Commenting on the eventual deal, Dr. Oliver said, “This was about the best deal that could have been expected. The details are pretty vague but key elements involve China buying more US agricultural products and making some commitments around IP protection, financial services and currency in return for the US suspending the October 15 tariff hike from 25% to 30% on $US250 billion of imports from China.”

The US President says the first phase of the trade deal will be completed over the next three weeks, called it “very substantial” and announced the second phase will start immediately after the ratification of phase one.  

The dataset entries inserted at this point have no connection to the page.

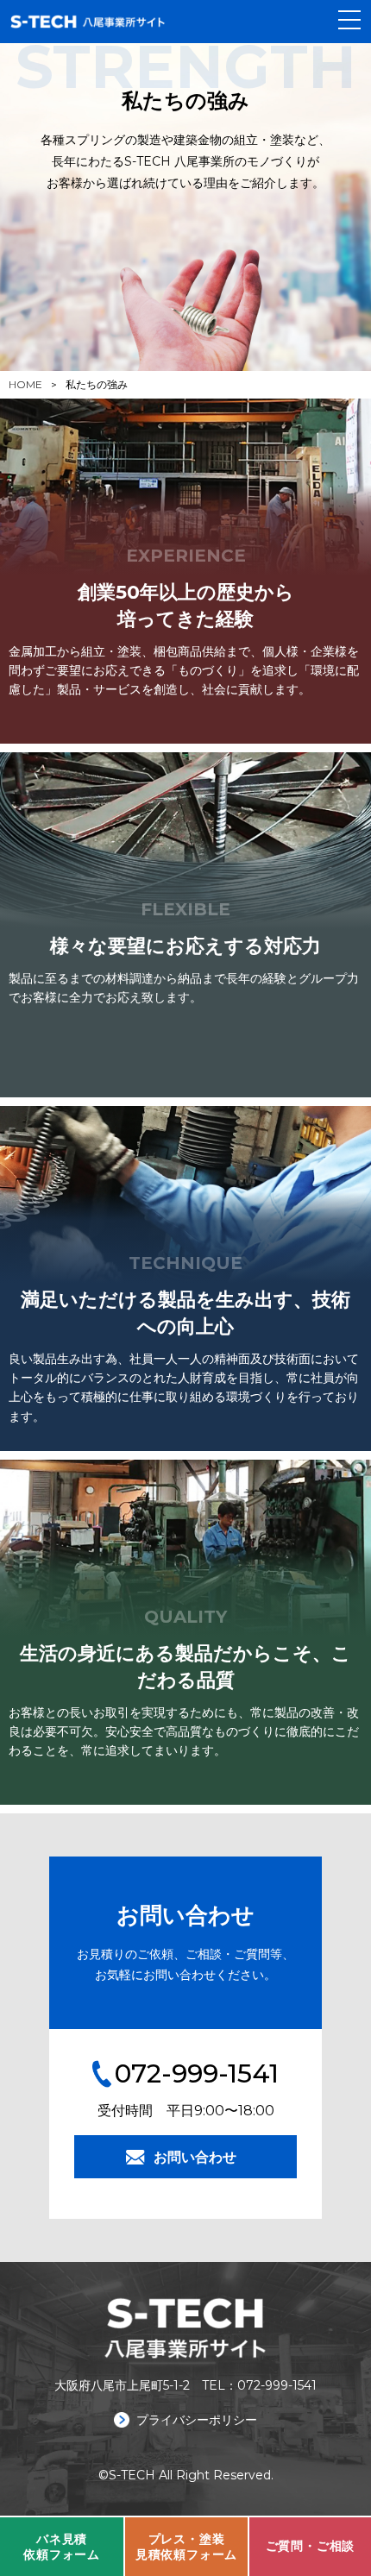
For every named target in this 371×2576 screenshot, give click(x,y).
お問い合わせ (195, 2157)
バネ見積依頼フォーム (61, 2546)
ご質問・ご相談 (310, 2546)
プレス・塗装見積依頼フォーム (186, 2546)
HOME (25, 384)
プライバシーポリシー (195, 2420)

As part of that deal China will purchase about US$40 billion to US$50 billion of US agricultural products, which President Trump said was a “tremendous deal for the (US) farmers.”

The Chinese delegation to Washington was led by Vice Premier Liu He and, in reporting on the meeting, the Xinhua News Agency said, “the two sides achieved substantial progress” and that both China and the US were committed to eventually reaching a formal agreement.   

The announcement should relieve political pressure on both sides as well taking some pressure off the global financial markets.

Following last week’s global equities rout, leading markets recovered some of their losses, Wall Street rose 0.6% for the week, Eurozone shares gained 1.8%, Japanese shares were up 1.8%, China’s market rose 2.5%, and Australian shares moved ahead by 1.4% led by health, telecommunications, IT and industrial shares.